Adding Parallel Fetch for Lower Latency

Fetching URLs sequentially adds latency proportional to the number of sources. Use asyncio to parallelize:

# Python — Parallel URL fetching with asyncio
import asyncio
from knowledgesdk import AsyncKnowledgeSDK

async_client = AsyncKnowledgeSDK(api_key=os.environ["KNOWLEDGESDK_API_KEY"])

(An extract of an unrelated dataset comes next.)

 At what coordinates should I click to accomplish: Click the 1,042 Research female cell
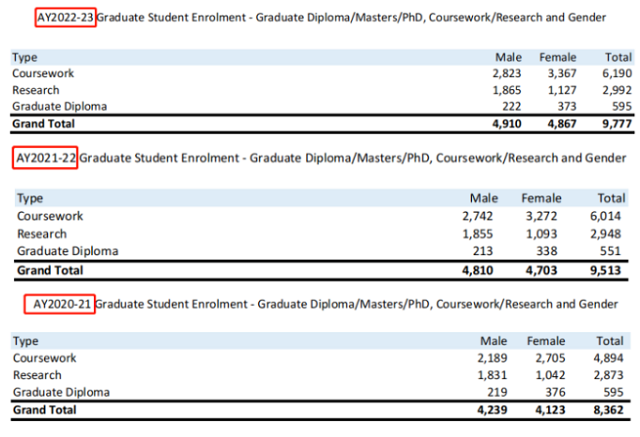click(x=550, y=375)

async def fetch_url_async(url: str) -> tuple[str, str]:
    """Fetch a single URL asynchronously."""
    try:
        result = await async_client.scrape(url=url)
        return url, result.markdown or ""
    except Exception as e:
        return url, ""


async def fetch_web_context_parallel(urls: List[str]) -> str:
    """Fetch multiple URLs in parallel."""
    tasks = [fetch_url_async(url) for url in urls]
    results = await asyncio.gather(*tasks)

    documents = []
    for url, content in results:
        if content:
            documents.append(f"Source: {url}\n\n{content[:3000]}")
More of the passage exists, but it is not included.